我有一个 Facebook 帖子列表,我已从中删除了符号系统。现在我在文本之间留下了空白 - 2 个或更多 spaces,我想将其压缩。我怎样才能去掉多余的白色space,让单词之间只有一个space?另外,如何删除文本中所有独立的大写字母?
> head(posts)
[1] "Syntel Recruitment Drive in this week for FRESHERS New Registration Link 2016 for 2013 2014 2015 Passout Graduates Qualification Any Graduate B E B Tech MCA M E M Tech Syntel Registration Link"
[2] "Dont Miss This Opportunity to be get placed in one of the best MNC companies in the world eBay freshers this week of January 2016 Qualification Any Graduate Can Apply eBay Registration Link"
[3] "Recent Pass Outs with 55 or More are eligible to Apply in Wipro Go to the Updated Link for LastDay Reference Drive Jan 2016 Apply Link for Fresher Referral Apply Link"
[4] "Robert Bosch Recruitment Drive in this week for FRESHERS New Registration Link 2016 for 2013 2014 2015 Passout Graduates Qualification Any Graduate B E B Tech MCA M E M Tech Robert Bosch Registration Link"
[5] "Mega JOB OPENINGS OF THE YEAR Mphasis Recruitment for FRESHERS January 2016 Qualification BE B Tech B Sc BCA Any Graduates MCA MBA ME M Tech Post Graduates Mphasis Registration Link"
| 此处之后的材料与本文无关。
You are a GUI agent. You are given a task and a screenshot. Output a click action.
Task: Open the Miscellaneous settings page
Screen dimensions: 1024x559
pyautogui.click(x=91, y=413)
[6] "TRIGENT Recruitment Drive in this week for FRESHERS New Registration Link 2016 for 2013 2014 2015 Passout Graduates Qualification Any Graduate B E B Tech MCA M E M Tech Trigent Registration Link"
> dput(head(posts))
c("Syntel Recruitment Drive in this week for FRESHERS New Registration Link 2016 for 2013 2014 2015 Passout Graduates Qualification Any Graduate B E B Tech MCA M E M Tech Syntel Registration Link",
"Dont Miss This Opportunity to be get placed in one of the best MNC companies in the world eBay freshers this week of January 2016 Qualification Any Graduate Can Apply eBay Registration Link",
"Recent Pass Outs with 55 or More are eligible to Apply in Wipro Go to the Updated Link for LastDay Reference Drive Jan 2016 Apply Link for Fresher Referral Apply Link",
"Robert Bosch Recruitment Drive in this week for FRESHERS New Registration Link 2016 for 2013 2014 2015 Passout Graduates Qualification Any Graduate B E B Tech MCA M E M Tech Robert Bosch Registration Link",
"Mega JOB OPENINGS OF THE YEAR Mphasis Recruitment for FRESHERS January 2016 Qualification BE B Tech B Sc BCA Any Graduates MCA MBA ME M Tech Post Graduates Mphasis Registration Link",
"TRIGENT Recruitment Drive in this week for FRESHERS New Registration Link 2016 for 2013 2014 2015 Passout Graduates Qualification Any Graduate B E B Tech MCA M E M Tech Trigent Registration Link"
)
使用gsub
,你可以试试
posts <- gsub(" +", " ", posts)
这会将每组相邻的 space 替换为单个 space。